As the CMM is connected using short lengths of
2.5mm2 wire directly to the cell terminals, this
internal temperature is normally a fair indication of
actual cell temperature. An optional external
thermistor can be factory fitted to the CMM if
required, and would then be reported additionally.
The CMM provides up to 3W of passive balancing
on any chemistry. The voltage set-points at which
passive balancing occur can be fully configured.
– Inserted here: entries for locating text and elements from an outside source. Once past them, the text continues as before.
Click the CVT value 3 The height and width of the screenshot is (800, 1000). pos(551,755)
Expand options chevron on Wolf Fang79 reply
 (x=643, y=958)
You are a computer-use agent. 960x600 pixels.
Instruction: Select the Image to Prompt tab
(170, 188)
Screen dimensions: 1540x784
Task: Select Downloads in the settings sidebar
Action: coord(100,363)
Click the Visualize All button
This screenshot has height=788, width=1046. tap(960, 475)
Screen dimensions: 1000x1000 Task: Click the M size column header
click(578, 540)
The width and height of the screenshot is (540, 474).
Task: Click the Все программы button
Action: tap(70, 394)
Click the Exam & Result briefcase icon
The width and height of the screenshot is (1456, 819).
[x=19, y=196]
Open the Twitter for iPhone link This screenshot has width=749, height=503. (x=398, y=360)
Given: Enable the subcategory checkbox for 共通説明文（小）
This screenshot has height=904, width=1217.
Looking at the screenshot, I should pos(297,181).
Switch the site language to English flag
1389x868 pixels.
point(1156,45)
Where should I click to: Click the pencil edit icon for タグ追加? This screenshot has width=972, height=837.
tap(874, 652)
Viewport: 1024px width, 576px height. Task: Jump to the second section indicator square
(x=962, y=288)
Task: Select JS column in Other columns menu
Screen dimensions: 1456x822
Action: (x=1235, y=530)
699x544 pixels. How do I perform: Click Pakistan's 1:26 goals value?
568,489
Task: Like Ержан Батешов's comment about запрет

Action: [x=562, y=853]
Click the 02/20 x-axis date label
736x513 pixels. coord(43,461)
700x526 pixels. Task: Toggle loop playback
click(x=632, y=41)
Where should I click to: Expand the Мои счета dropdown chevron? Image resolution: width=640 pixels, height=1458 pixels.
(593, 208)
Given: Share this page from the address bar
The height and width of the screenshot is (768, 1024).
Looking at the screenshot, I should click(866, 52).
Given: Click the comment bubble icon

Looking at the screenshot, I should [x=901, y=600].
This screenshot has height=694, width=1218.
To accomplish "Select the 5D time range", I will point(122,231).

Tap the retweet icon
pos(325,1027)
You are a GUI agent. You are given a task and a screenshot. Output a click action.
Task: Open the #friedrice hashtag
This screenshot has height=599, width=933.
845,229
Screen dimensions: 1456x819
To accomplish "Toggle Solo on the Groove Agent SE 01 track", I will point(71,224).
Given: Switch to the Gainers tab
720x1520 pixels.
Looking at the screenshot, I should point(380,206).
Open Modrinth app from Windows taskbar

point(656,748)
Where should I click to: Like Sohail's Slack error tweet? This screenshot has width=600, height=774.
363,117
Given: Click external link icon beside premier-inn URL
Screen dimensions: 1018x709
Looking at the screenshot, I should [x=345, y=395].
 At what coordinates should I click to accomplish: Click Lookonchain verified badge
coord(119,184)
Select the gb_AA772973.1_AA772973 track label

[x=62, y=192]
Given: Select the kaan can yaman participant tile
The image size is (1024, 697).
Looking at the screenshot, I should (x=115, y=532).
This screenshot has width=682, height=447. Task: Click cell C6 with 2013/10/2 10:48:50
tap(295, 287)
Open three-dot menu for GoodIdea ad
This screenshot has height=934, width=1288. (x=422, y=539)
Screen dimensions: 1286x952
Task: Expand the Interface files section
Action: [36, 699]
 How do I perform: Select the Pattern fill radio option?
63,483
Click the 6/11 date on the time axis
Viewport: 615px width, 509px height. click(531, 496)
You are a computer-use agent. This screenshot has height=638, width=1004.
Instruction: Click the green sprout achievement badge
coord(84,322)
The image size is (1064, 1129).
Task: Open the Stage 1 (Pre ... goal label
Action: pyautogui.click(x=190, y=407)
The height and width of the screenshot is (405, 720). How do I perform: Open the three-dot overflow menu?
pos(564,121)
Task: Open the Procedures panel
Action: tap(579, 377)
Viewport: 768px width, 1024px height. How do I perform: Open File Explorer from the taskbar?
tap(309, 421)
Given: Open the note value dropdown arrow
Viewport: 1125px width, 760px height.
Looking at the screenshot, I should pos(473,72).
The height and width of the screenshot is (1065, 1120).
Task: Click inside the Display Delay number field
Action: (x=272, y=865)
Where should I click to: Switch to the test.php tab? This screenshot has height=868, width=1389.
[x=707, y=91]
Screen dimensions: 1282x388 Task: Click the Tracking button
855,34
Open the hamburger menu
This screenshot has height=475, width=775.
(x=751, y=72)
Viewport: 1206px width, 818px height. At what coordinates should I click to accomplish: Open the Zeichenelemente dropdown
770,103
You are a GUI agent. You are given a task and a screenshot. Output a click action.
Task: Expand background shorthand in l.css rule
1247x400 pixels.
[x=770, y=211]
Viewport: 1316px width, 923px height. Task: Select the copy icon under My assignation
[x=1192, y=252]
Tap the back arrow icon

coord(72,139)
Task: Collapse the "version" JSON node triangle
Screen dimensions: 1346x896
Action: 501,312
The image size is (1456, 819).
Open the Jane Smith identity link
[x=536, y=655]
This function can also be enabled or disabled as
required.
The module is fully over-molded and made to meet
the very harshest environmental conditions, being
completely insulated, mechanically robust, flame
retardant, waterproof and acid proof. It can
survive complete submersion in concentrated
sulphuric acid. This allows its use in most
environments including flooded lead acid cells in
motive applications.
The communication between a CMM and BEM is
carried out over a fully isolated (1500V) and
floating single wire. An RF modulated signal is sent
over this wire using a proprietary communication
protocol with multiple levels of redundancy and
error checking. This was designed to deal with the
high levels of electrical noise present on large cells
in motive applications. Large cells (>200Ah) will
have low impedances, however, the cell to cell
interconnects and physical battery layout add
inductance to the battery pack. Hence noisy
industrial equipment with very high current
transients will cause the battery terminal voltage
to exhibit significant transient voltage spikes. This
necessitated the use of an RF modulated protocol
by the CMM so that it can communicate through
the noise in these environments.
The CMM offers continuous monitoring,
performed every 2 seconds, for limit conditions on
both cell voltage and temperature. These limit
conditions are fully configurable and if exceeded
are reported to the BEM as well as being visibly
indicated on the CMM via the on-board LEDs. This
enables immediate visual identification of any cell
at fault. The three limits that are user configurable
are over-temperature, over-voltage and under-
voltage.
The CMM module in monitoring mode consumes
very little power, since it is in sleep much of the
time between the one minute reporting and two
second monitoring operations. The power and
current requirements are given in the typical
performance curves section (e.g. 0.2mA on a 2V
cell). If cell voltage is below 0.6V then the CMM
shuts down, where it draws less than 0.1µA.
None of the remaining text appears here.